According to the FAO, overfishing occurs when fish are harvested at a rate that exceeds their natural reproduction ability, leading to a decline in fish populations and ecosystem imbalances.

This issue has become a pressing concern in Lake Kariba, as increased demand for fish, combined with inadequate fishing regulations and enforcement, has put immense pressure on the fish stocks.

Fishermen, who heavily rely on the lake for their livelihoods, have witnessed the consequences firsthand.

Simon Chimombe, a local fisherman, recalls a noticeable decline in fish size and quantity over the years.

“We used to catch large quantities of fish easily. Nowadays, we have to venture deeper into the lake and spend more time fishing to get a decent catch,” said Chimombe.

Authorities, recognizing the urgency of the situation, have taken steps to address the challenges of overfishing in Lake Kariba.

The Zimbabwean Parks and Wildlife Management Authority (ZPWMA) and the Zambian Department of Fisheries (DoF) have partnered with local communities and international organisations to implement several initiatives aimed at achieving sustainable fishing practices.

One solution being advocated by authorities and echoed by the FAO is the establishment of fishing quotas and restrictions on fishing gear.

By setting limits on the amount of fish that can be caught, as well as regulating the types of fishing gear used, it is hoped that the pressure on fish stocks can be alleviated.

Additionally, the ZPWMA and DoF have increased efforts to enforce existing regulations and promote compliance among fishermen.

Furthermore, the implementation of community-based fisheries management systems is being explored.

These systems empower local communities to actively participate in decision-making processes regarding fishing practices, allowing for the creation of sustainable fishing plans that take into account the ecological balance of the lake.

In terms of alternative income generation, authorities have also been promoting fish farming as a viable solution.

By providing training, infrastructure and financial support to interested individuals and communities, aquaculture projects are being established as an alternative to overreliance on wild fish populations.

While challenges remain and progress is gradual, the joint efforts of fishing communities, authorities, and international organizations are promising steps towards ensuring the long-term sustainability of fishing practices in Lake Kariba.

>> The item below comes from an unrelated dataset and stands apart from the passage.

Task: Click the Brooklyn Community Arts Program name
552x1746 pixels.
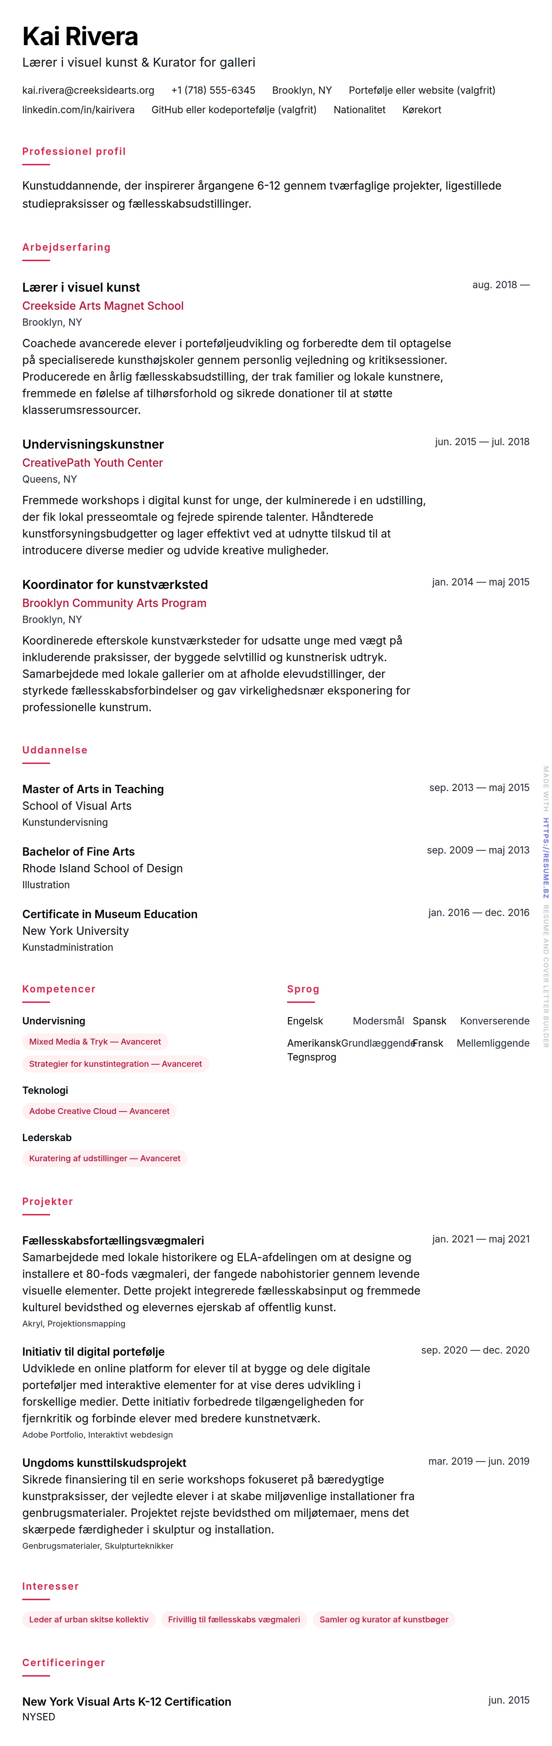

By embracing comprehensive measures that combine responsible fishing practices, community involvement and alternative income sources, there is hope for the restoration and conservation of this vital ecosystem.

As the fate of Lake Kariba’s fish stocks hangs in the balance, the collaborative efforts of all stakeholders hold the key to a sustainable future for both the fishing industry and the ecological health of the lake.